The institute, launched in June, is targeting advisors whose clients have at least $250,000 in investable assets. Among the advisors the organization is courting: financial advisors, CPAs, tax and estate attorneys, trust officers and insurance agents. The group, based in Washington, D.C., will focus on education, training and advocacy. As Gregg notes, "Advisors need help with the wealth management side of the house right now. There are a lot of people who want to serve this market. They don't know how." Membership, $300 a year, will be contingent on the advisor's enrollment in an annual business ethics program.
Wealth Advisor Institute has a lofty goal: 60,000 members and a reputation equivalent to that of the American Medical Association.
"What we aim to be is the AMA of the financial services business," says Gregg, whose career in the industry spans 20 years. "With the AMA, you have the cardiologist, the radiologist, the medical supplies salesperson. The AMA is out to protect the interest of all those in the medical profession. Wealth Advisor Institute is out to protect the interest of the wealth advisor — not the firm, not the client, but the advisor."
Christopher L. Davis, president of The Money Management Institute and an institute board member, says Gregg's passion for the financial consulting relationship and his "belief in the enterprise" will position the new organization as an industry force.

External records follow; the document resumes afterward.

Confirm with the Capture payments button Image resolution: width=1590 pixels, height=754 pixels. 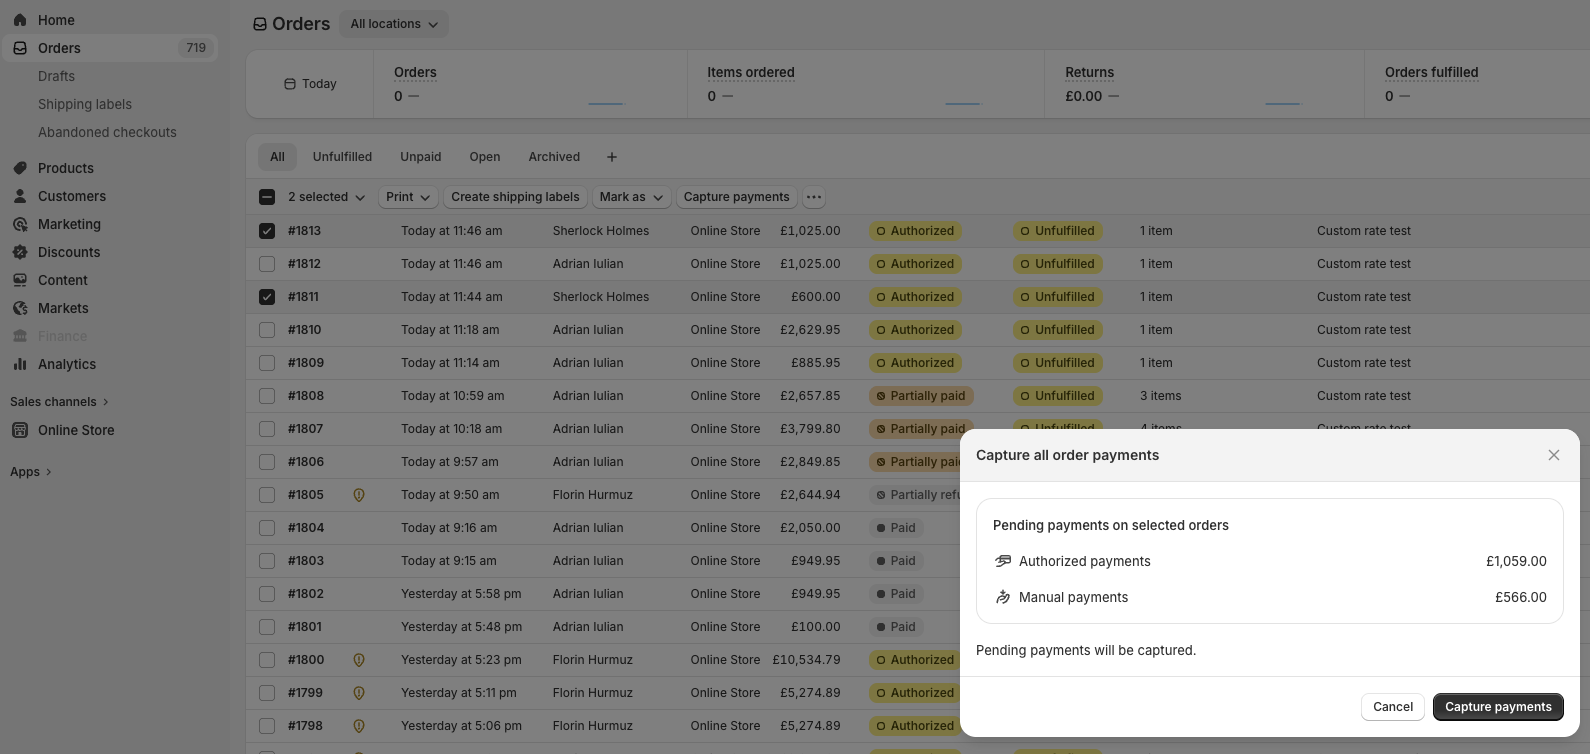click(1497, 707)
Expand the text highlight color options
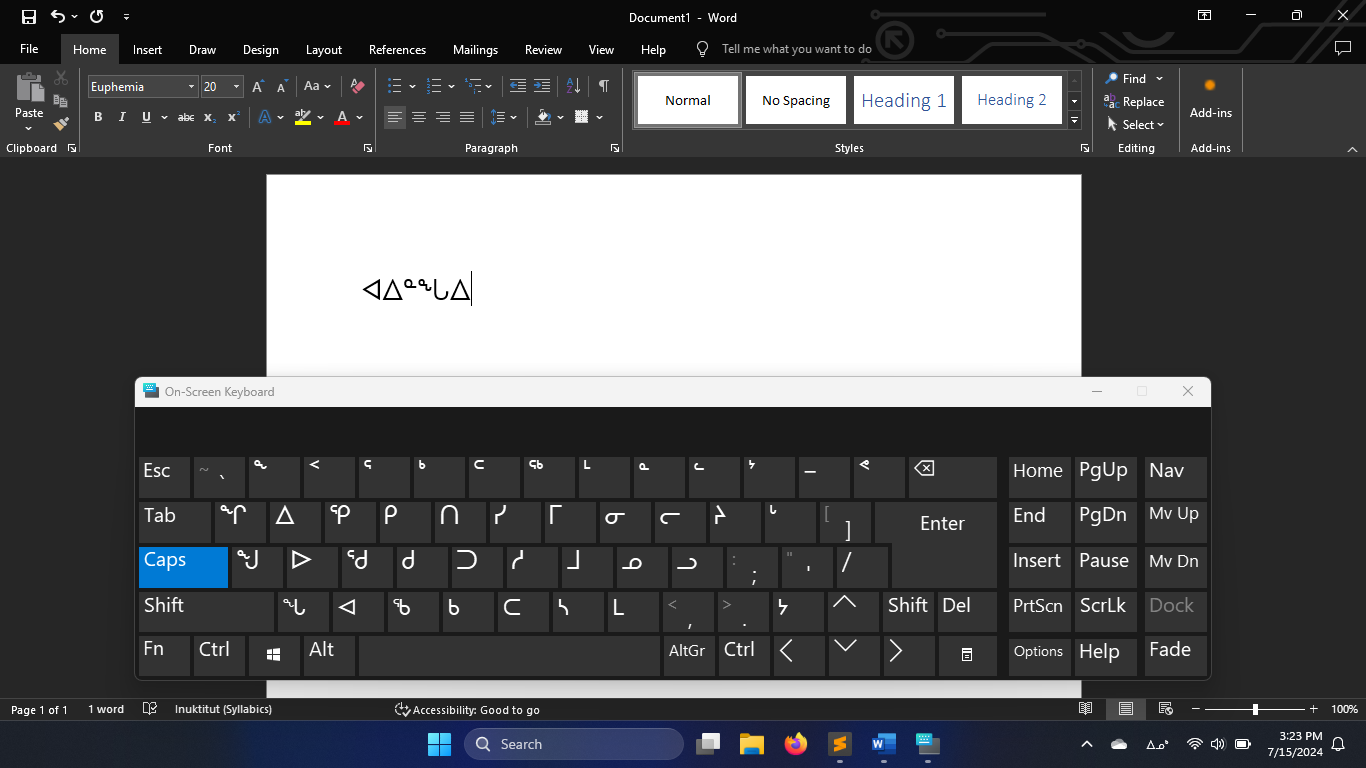This screenshot has height=768, width=1366. point(322,117)
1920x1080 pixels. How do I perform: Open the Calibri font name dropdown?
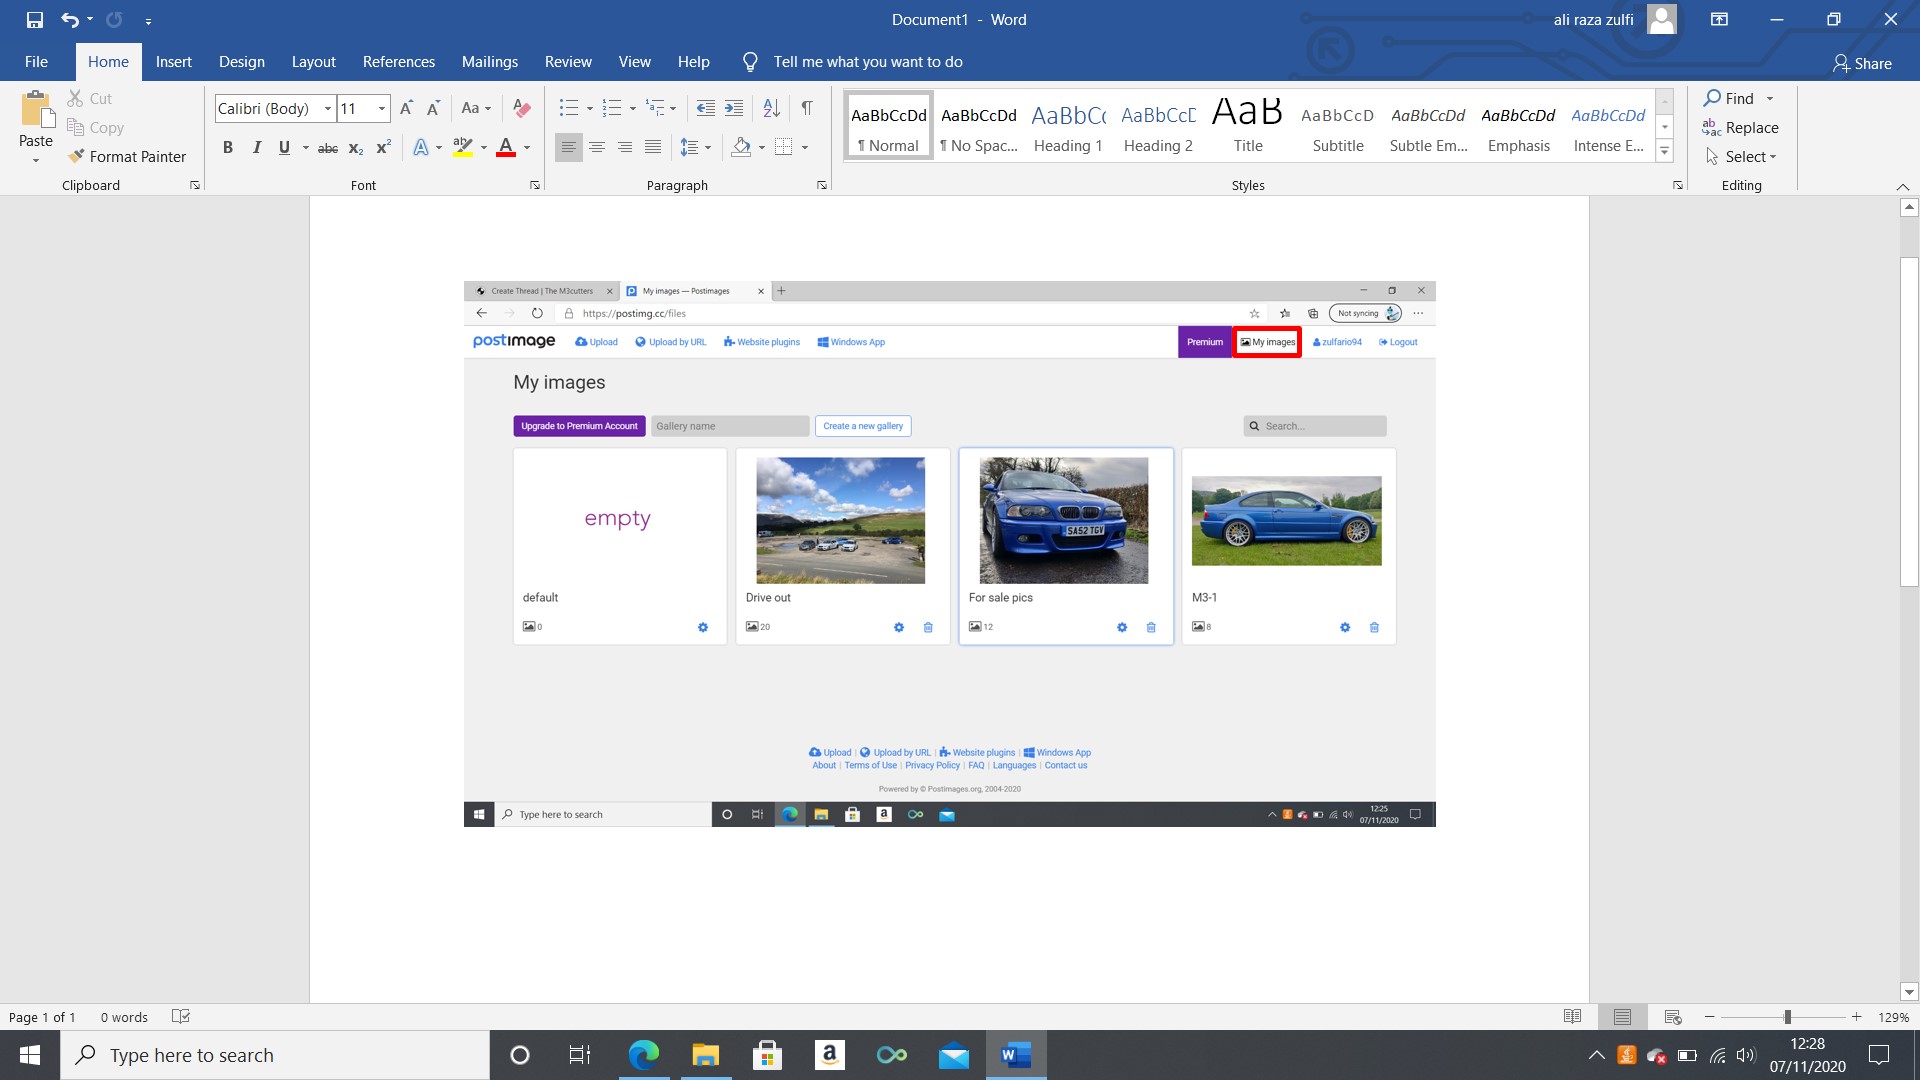[x=327, y=108]
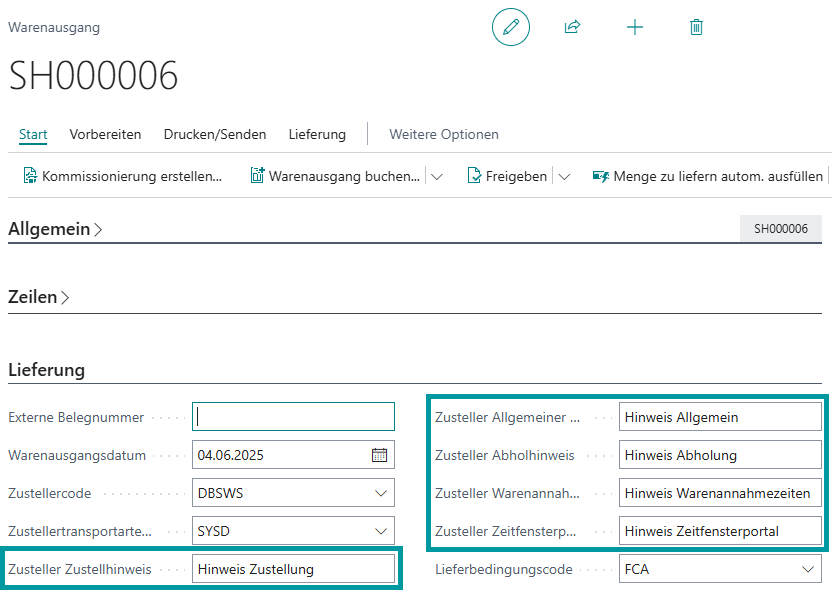Image resolution: width=832 pixels, height=593 pixels.
Task: Open Weitere Optionen menu
Action: click(444, 134)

"Amateurs talk strategy. Professionals talk logistics," says Davis, whose own group represents separate-account managers. "He knows how to put things in place faster and better than most. The strong jump out of the gate Wealth Advisor Institute has shown is testimony to how hard and fast Keith can move. It's gone from an idea and a dream late last spring to roll-out and signing up members in the summer. Most organizations take at least a year to get that far."
Gregg's career arc, interestingly enough, began with the U.S. Marine Corps, where he served from 1981 to 1985 as presidential crew chief on Marine One, President Ronald Reagan's helicopter. In 1986, he joined A.G. Edwards as a broker, quickly developing a niche for charitable giving and planning.
He took a break for a few years to work on the wholesale side of the business, then hung his shingle up in 1996 in Rockville, Md., as an independent advisory firm, Gregg Charitable Planning Services. One of the few advisors in that space at the time, he served as the charitable giving specialist for 14 national and global non-profit clients, including American Kidney Fund, the Childhood Leukemia Foundation and Children's Wish Foundation.
Gregg, author of Do Well By Doing Good: The Complete Guide to Charitable Remainder Trusts, merged his firm with Pace Financial Network in 1998. A string of senior sales and executive positions followed — with Prudential, First Montauk, GE Capital and Wachovia, where he built out Wachovia Securities Financial Network.